/code_base_search

A suffix-tree based search engine for a code base.

Primary LanguageJavaScript

Suffix Tree Based Code Base Search

In this mini-project we are going to build a code base search engine with suffix trees, nodejs express framework, and either backbonejs or angularjs for your mvc framework; if you prefer to not use a frontend mvc, that's fine too.

When you've finished, you'll be able to run: node server.js some/directory/to/index/in/a/suffix/tree to load a code base into a suffix tree.

You'll then be able to search your tree with: http://localhost:3000/search/substring_in_the_codebase

Basically:

Trie Hard, with a Vengeance.

Before you write a single line of code:

Understand suffix trees

  • Why suffix trees exist
  • What kinds of problems do suffix trees solve
  • How do suffix trees work
  • How can we use a suffix tree to pull in the files of a code base to be able to search for matches in the code base?

Reading & Viewing

Set up your environment

  • Fork this project under your github account
  • Clone to your machine
  • Run npm install from the root directory where you cloned This will install the dependencies, which are specified in package.json.
  • Run npm install jasmine-node -g This will install jasmine, so you may run the specs in the terminal.

Run the specs

  • As usual, start by running the specs in spec/javascripts/suffix_tree_spec.js.

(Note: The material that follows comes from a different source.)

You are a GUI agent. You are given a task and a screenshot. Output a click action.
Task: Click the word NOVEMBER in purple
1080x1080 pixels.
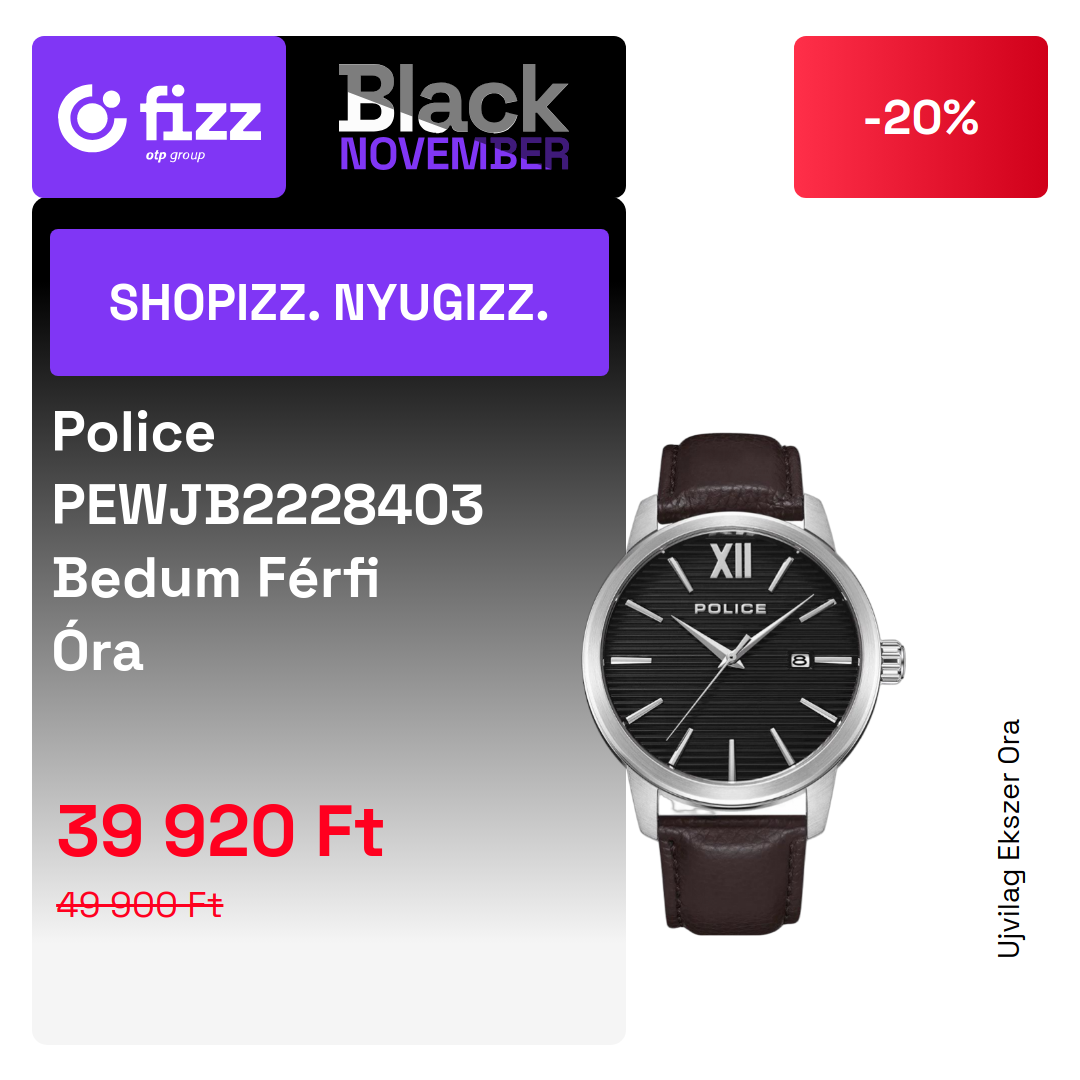[x=455, y=154]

  • Some specs will pass, most will fail.

  • The specs along with your understanding of suffix trees and the problem you are solving, will help you through the solution.

One more time:

The key is to understand the problem and how suffix trees solve it, before writing a single line of code. Make sure to draw diagrams of the state changes as a suffix tree gets filled with suffixes. Understand the differences in how new suffixes are added to the suffix tree in various cases. Really, one more time, draw the state changes.